[TASK STATEMENT] Lines with the word "computer" in them must be copied from the records below.

Collected data:
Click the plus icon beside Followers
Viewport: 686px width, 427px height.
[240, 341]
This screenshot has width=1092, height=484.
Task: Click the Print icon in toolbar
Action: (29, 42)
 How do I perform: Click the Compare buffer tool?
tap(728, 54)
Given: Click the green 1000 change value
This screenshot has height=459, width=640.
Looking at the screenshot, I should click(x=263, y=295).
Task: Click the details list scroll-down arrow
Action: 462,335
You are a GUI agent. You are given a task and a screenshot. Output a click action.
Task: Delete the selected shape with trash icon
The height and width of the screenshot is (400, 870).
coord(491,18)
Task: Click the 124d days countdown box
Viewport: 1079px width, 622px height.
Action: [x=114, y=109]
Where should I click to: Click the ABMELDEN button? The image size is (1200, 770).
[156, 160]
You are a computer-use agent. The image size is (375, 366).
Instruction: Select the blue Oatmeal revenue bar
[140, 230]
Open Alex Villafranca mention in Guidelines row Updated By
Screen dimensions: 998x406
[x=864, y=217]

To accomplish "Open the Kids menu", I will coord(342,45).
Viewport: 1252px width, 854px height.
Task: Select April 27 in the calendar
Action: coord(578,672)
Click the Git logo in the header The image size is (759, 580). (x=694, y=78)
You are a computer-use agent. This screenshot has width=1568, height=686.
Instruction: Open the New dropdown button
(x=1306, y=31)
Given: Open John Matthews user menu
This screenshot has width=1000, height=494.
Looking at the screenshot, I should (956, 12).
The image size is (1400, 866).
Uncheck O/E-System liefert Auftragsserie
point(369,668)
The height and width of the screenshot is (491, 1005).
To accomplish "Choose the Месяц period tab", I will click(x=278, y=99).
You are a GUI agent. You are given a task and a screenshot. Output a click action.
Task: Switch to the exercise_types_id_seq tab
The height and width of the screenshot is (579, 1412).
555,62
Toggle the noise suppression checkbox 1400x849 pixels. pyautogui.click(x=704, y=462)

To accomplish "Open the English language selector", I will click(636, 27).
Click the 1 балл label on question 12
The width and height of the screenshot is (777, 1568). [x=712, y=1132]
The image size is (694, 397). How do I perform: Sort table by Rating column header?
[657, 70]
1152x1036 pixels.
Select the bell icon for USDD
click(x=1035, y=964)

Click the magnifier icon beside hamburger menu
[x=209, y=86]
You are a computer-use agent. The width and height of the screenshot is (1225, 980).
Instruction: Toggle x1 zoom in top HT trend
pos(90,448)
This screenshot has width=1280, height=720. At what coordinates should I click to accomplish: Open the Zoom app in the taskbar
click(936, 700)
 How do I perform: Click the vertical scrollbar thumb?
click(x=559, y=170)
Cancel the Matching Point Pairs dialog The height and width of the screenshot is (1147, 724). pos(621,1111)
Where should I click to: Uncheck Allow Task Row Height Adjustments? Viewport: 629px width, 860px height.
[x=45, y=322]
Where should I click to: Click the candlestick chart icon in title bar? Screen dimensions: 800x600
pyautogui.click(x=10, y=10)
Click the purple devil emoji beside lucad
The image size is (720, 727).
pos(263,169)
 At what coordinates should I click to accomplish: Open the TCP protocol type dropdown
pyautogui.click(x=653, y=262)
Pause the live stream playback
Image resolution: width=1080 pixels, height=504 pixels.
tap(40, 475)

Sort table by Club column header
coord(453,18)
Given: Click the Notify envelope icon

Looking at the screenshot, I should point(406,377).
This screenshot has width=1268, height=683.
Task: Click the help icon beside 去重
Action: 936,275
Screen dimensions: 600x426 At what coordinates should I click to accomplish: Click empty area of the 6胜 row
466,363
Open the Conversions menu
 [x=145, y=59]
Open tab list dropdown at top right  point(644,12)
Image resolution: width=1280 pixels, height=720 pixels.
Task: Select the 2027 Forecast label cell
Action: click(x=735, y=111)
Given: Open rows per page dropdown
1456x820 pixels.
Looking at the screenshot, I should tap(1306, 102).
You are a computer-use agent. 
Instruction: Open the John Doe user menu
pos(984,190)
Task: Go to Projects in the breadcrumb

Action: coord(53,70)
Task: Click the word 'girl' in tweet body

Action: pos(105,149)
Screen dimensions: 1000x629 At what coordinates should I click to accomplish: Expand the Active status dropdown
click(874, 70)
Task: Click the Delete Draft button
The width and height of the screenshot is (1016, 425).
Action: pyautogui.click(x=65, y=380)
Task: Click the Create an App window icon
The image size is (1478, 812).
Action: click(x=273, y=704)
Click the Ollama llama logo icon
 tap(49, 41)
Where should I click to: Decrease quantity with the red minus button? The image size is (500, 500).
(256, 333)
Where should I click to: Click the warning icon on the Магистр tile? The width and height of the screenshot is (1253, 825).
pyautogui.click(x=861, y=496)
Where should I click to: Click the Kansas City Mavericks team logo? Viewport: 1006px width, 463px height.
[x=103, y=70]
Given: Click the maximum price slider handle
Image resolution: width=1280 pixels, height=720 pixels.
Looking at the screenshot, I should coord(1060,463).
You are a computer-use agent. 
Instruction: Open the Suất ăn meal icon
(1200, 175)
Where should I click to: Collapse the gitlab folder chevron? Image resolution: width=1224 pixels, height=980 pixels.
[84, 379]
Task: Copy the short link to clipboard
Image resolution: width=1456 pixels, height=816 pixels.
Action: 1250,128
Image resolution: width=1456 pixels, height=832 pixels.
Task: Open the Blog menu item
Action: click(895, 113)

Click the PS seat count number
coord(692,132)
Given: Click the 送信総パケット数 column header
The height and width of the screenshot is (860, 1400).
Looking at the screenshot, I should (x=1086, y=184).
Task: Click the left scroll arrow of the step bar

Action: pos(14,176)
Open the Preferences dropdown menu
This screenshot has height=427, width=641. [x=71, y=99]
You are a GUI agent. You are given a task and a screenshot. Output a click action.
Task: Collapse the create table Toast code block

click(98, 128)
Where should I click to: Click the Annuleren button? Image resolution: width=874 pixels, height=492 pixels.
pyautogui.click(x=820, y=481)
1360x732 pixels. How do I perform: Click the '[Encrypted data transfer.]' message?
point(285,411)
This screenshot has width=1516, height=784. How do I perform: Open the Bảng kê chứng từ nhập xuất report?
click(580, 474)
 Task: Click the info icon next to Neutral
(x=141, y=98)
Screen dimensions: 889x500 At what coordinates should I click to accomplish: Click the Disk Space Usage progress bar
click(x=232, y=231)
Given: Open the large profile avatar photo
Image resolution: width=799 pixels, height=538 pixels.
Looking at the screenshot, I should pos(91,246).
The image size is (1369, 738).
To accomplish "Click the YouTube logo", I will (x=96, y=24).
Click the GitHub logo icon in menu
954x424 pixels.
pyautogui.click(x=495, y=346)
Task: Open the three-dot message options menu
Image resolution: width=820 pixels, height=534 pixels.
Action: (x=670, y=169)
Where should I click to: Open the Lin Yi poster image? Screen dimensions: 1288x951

[SOLUTION BELOW]
You are a computer-use agent. The image size is (375, 366).
You are a computer-use agent. This screenshot has width=1568, height=686.
You are a computer-use agent. The width and height of the screenshot is (1225, 980).
You are a computer-use agent. 
You are a computer-use agent. 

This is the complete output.